__WHAT YOU ARE ASKED TO DO__.
In the records that follow, find the line with "Task: Click the Back link text"; from there, retype every line exactly through the line with "Click the zoom in icon", which also belongs to the answer.

----------

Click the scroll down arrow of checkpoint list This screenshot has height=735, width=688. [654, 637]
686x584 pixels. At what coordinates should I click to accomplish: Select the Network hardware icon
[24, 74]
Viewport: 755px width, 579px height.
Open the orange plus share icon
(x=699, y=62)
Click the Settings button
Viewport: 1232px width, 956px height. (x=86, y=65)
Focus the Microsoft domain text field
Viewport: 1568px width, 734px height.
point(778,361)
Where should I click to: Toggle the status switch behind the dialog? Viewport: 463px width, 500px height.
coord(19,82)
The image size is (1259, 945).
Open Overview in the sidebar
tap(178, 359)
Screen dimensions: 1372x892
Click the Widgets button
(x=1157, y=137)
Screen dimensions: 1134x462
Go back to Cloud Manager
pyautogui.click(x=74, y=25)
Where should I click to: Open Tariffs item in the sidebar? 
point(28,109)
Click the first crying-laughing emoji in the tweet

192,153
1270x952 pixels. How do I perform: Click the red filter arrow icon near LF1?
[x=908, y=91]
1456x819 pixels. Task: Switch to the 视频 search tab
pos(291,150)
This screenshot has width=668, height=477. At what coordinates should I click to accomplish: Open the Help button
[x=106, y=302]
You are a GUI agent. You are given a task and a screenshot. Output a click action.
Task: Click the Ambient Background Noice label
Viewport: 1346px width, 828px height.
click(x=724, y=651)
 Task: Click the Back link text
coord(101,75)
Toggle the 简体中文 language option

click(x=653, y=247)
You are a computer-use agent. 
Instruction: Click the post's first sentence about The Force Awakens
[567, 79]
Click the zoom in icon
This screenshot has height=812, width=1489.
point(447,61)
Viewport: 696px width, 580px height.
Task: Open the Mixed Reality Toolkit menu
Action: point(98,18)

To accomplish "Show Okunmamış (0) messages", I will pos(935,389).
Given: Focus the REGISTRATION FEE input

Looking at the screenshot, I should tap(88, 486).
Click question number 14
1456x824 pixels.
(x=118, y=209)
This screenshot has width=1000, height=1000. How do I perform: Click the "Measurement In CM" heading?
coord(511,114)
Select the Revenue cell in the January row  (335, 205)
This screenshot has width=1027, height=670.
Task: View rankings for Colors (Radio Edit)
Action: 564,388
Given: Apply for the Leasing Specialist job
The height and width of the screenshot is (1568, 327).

----------

__OUTPUT FOR THIS EXERCISE__.
 Task: Click the Back link text
coord(101,75)
Toggle the 简体中文 language option

click(x=653, y=247)
You are a computer-use agent. 
Instruction: Click the post's first sentence about The Force Awakens
[567, 79]
Click the zoom in icon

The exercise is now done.